According to Kaspersky Lab’s David Jacoby, the attackers are not just tricking users to visit a phishing site, but are trying to scare them by sending them warning messages by using a fake “Facebook Security” account. The compromised accounts will be used to steal available personal information and then change both the profile picture and name to try the trick on other Facebook users.
The profile picture will be changed to the Facebook logo and the name will be changed to “Facebook Security” with special ASCII characters replacing the letters such as “a” “k” “S” and “t”. Here is a screen shot of the message sent from a fake account -
The message – “Last Warning: Your Facebook account will be turned off Because someone has reported you. Please do re-confirm your account security by: [LINK] Thank you. The Facebook Team,” is used as a warning message sent to users via Facebook Messages and Facebook Chat.
The link used in the message leads users to a phishing site. When we tried opening the page using Google Chrome, the following warning message was displayed – “Phishing sites trick users into disclosing personal or financial information, often by pretending to represent trusted institutions, such as banks.”

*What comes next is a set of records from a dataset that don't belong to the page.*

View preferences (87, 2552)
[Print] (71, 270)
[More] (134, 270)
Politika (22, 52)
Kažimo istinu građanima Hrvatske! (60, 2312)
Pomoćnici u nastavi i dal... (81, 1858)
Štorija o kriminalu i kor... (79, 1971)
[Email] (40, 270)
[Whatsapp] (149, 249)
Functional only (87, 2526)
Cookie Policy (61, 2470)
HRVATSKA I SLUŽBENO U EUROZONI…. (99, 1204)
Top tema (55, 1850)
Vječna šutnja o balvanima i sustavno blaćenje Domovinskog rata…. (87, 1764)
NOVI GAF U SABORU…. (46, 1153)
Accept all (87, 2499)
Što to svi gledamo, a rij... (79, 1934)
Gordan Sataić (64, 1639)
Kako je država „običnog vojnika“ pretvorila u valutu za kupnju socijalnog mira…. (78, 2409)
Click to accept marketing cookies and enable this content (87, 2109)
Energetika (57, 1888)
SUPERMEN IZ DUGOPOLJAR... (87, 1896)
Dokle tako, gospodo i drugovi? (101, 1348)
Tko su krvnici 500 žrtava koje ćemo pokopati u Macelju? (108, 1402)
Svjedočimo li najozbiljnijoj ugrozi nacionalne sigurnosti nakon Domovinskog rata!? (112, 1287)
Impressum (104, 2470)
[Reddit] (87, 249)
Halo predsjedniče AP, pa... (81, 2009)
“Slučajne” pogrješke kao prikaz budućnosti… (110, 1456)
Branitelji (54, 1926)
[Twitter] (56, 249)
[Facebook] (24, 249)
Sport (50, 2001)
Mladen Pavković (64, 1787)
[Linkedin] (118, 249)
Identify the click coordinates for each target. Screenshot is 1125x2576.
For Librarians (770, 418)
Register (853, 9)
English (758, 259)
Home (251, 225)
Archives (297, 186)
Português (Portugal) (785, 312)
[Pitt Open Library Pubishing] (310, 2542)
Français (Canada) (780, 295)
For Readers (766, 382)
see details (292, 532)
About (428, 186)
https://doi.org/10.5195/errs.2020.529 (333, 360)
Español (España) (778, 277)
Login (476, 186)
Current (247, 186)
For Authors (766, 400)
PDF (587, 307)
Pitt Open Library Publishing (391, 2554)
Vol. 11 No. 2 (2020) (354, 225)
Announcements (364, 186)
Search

The site, however, is designed to look like a Facebook page and prompts the victim to enter the name, email address, password, security question, email account password, country, and date of birth. After having provided with all the information, the victim will be redirected to another page with the heading “Payment Verification” that asks for the first six digits of the victim’s credit card. Accordingly, in the following pages, the user is asked to enter the full credit card number along with the expiry date, CVV code (Security code), and the billing address.
If you’re an active Facebook user, then the most important thing that you must know is that Facebook never asks its users to enter their password(s), or credit card details. Check the URL of the site that you’re visiting and make sure it is genuine. Most of the sites that require users to enter any financial information, have a secured HTTPS connection, which are often used for payment transactions on the World Wide Web and for sensitive transactions in corporate information systems, which was not true in this case.
If you’ve been warned with such a message on Facebook, then ignore it. Alternatively, you can contact the Facebook Security team here and check if they sent the message or not. We have reported a similar Facebook Security Network Phishing Attack back in August 2011.
“These scams are just getting more popular and we really recommend not giving out personal information, especially not email, password and credit card information over social medias,” Jacoby wrote. “It is also recommend[ed] that you contact your security vendor and the social media vendor if you encounter these sites.”